While we work very hard to make the Alpha Five Application Server correct, fast, robust, and efficient, deploying an application to underpowered or unmaintained systems can have a tremendous negative effect on your user experience.
That's why I've written an article that discusses some of the concepts involved in the proper configuration, tuning, and maintenance of a production server for your Alpha Five Web applications. The goal is to explain the concepts and why they are important, and to get you thinking about factors that might needlessly limit your system.
To start off, today I'll discuss hardware configuration, and later this week move on to cover initial tuning and software configuration, as well as thoughts on maintenance and baseline analysis.
As a side note, always keep in mind that correctness, robustness, and performance -- the three pillars of a useful application -- are each essential to a successful implementation, and should be prioritized in that order. While you need all three, the following blog posts will be focusing on performance.
HARDWARE CONFIGURATION
First and foremost, you need to install your software on a server that will give you the maximum power for your money. Such a server will have a fast processor, a lot of RAM (memory), and will include several fast hard drives. Fortunately, prices on systems are constantly going down, and the power of systems is growing tremendously.

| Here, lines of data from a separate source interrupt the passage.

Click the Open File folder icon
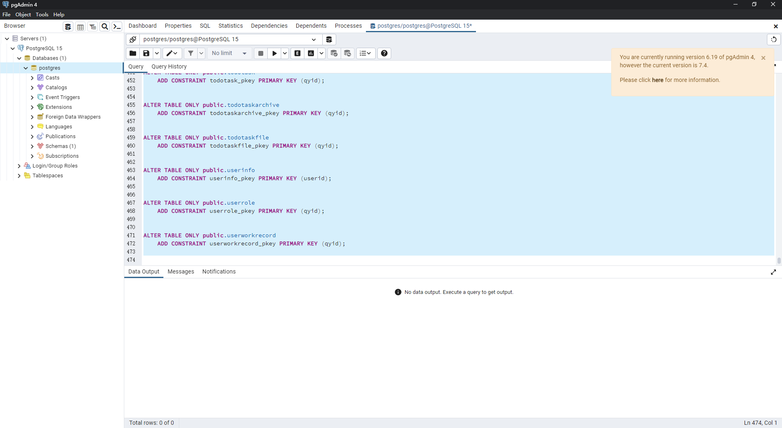Screen dimensions: 782x428 (132, 53)
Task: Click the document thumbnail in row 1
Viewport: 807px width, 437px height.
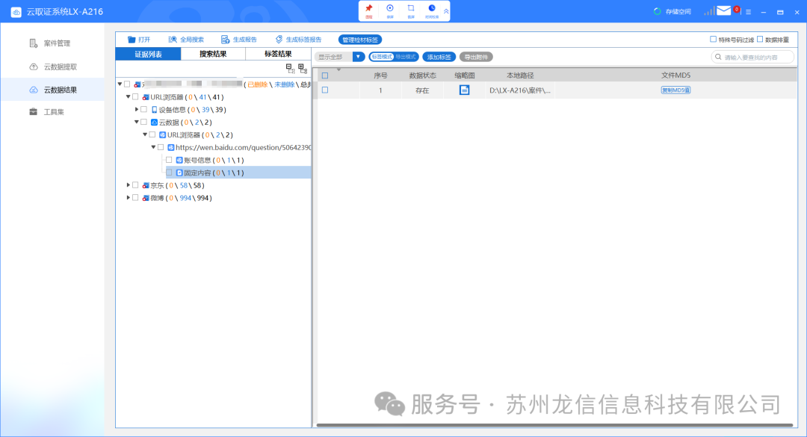Action: point(464,90)
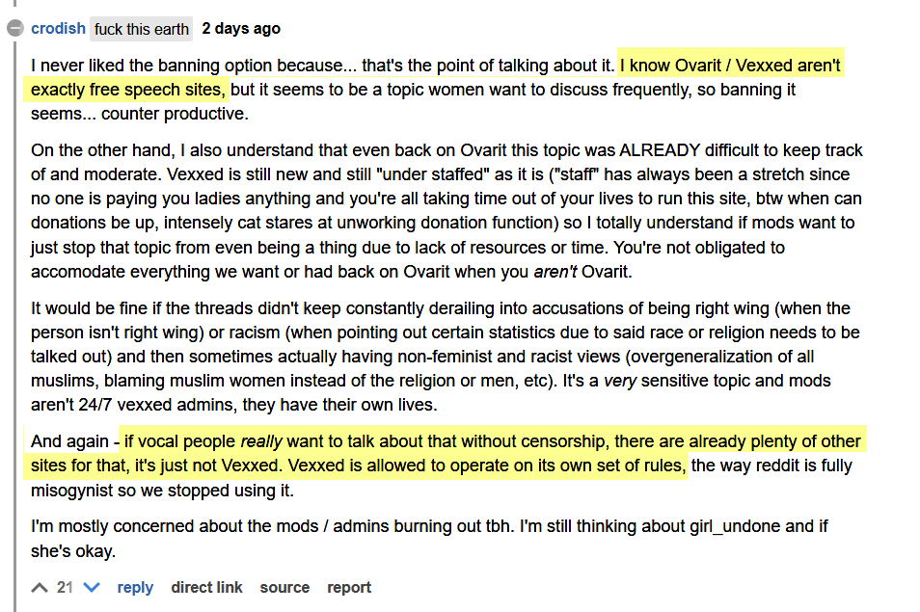Image resolution: width=920 pixels, height=612 pixels.
Task: Click the italic word "very" before sensitive topic
Action: pos(619,381)
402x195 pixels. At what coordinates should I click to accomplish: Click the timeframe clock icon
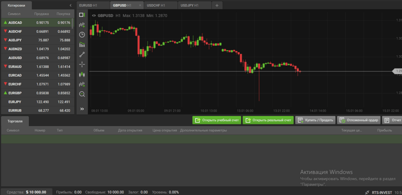coord(82,35)
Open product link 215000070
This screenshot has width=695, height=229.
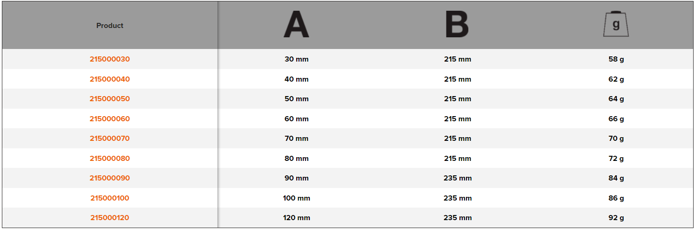(x=110, y=139)
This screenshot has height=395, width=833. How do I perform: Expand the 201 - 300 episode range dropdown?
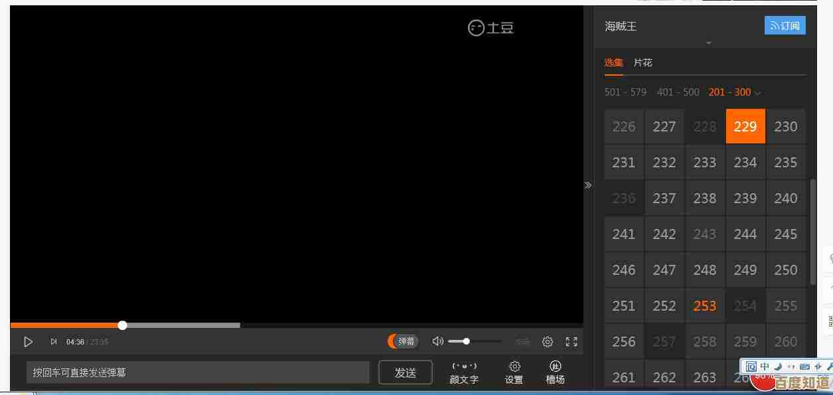(735, 92)
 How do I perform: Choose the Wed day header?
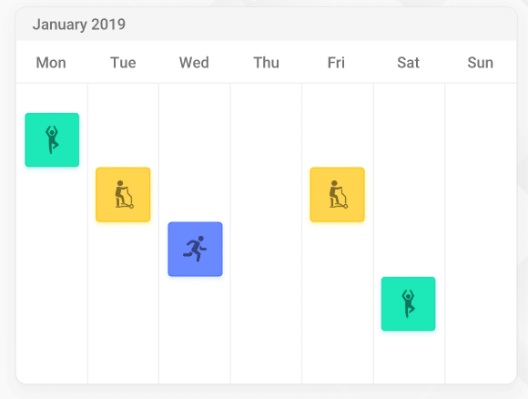click(x=194, y=63)
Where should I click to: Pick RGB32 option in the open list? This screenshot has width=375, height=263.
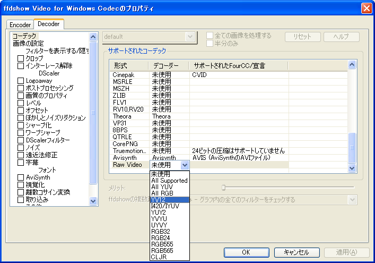tap(169, 232)
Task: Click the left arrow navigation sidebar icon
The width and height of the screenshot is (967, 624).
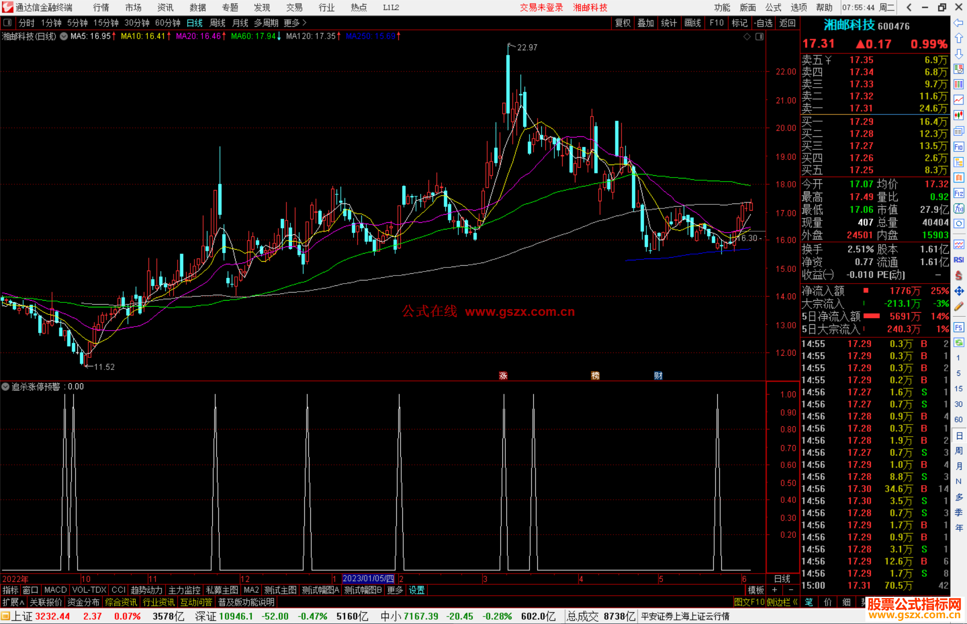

It would be a mistake to scrimp on hardware. It's easy to do though, isn't it? Just look at those bargain systems for under $1,000! I can save so much money! Actually, no you can't. Having an underpowered server will cost you in many ways: labor through lost productivity, customer loyalty will be lost through delays in service, or worse, customers abandoning your site in favor of a competitor.
How much should you spend? That's a difficult question to answer because you might not need the processing power immediately, or you might not have a return on investment (ROI) for an internal system that justifies a large expense. In six months, prices and available hardware will have changed significantly, and any hard numbers I give you will be irrelevant. Don't worry, we'll try anyway.
How long should you keep a system before upgrading it? Systems don't tend to wear out. They become obsolete within six to eight months. You probably want to plan an annual upgrade of your server, and budget your purchase so that your savings assumes this. So what should you buy? You can get some very nice performing servers for about $2,000.
For an important high-volume application, I priced a configuration on the Dell Small Business site today that included a Xeon® X5460 3.16GHz processor with a 2.6M cache and a 133MHz FSB (front side bus). It included 24MB of RAM, four 450MB serial-attach SCSI drives with 15K RPM and 3Gbps transfer rate handled by a SATA/SAS Controller with RAID 6 support and the Windows 2008 Server Standard Edition operating system.
The system I configured (a Dell PowerEdge T300) comes in at about $5,000. Does that sound like a lot? More importantly, did you understand all of the jargon in the second sentence? If you did understand it, you don't really need this series of posts. I'd suggest saving your time for more interesting reading ;).
As for the rest of us, let's start reviewing this system.
The Processor
The CPU (central processing unit) is the brain of the computer. The better systems will have multiple cores (processors) on a single chip. The one I chose for the configuration above has four. These processors share the work by taking turns running applications.
Note: Alpha Five does not use more than one processor by itself (although the operating system and other processes will), and is specifically programmed to try to stay as close to one processor at all times as is possible. This is referred to as "processor affinity." We'll discuss this more in the "tuning" section.
A processor runs at a speed (referred to as clock speed) that is generally measured (these days) in Gigahertz (roughly billions of cycles per second). Adding numbers, reading memory, and making comparisons (the kinds of things processors do) will take at least one of these cycles and maybe more. Faster is better. The processor above runs at 3.16 GHz. Not bad!
The processor's cache is a very fast kind of memory that is used as a scratch area to help keep the processor busy as much as possible. Cache memory is much more expensive than regular memory (RAM) so you don't get as much to work with. A processor must access disk drives (storage) to load programs, and read and write data. It must depend on memory (think of it as a bigger scratch pad) to process instructions and manipulate data values.
Access to RAM is much faster than a disk drive, so it's a useful place to store frequently used values. A processor cache is significantly faster than RAM, and is used to store instructions and data values for a short period of time. The processor above has 2.6 megabytes (roughly millions), and can make good use of it.
The last number on the description of the processor is the speed of the bus. A bus is conceptually a bunch of wires that run between the processor, the memory, and adapter cards (or onboard adapters) that handle things such as the disk drives, displays, and network access (not to mention the keyboard and mouse).
This particular computer has what is referred to as a front-side bus (FSB), and this has its own clock speed that controls how fast data can move back and forth between all of these adapters and the processor. In the case of our configuration above, the speed is 1333MHz (roughly millions of cycles per second). Again, faster is better.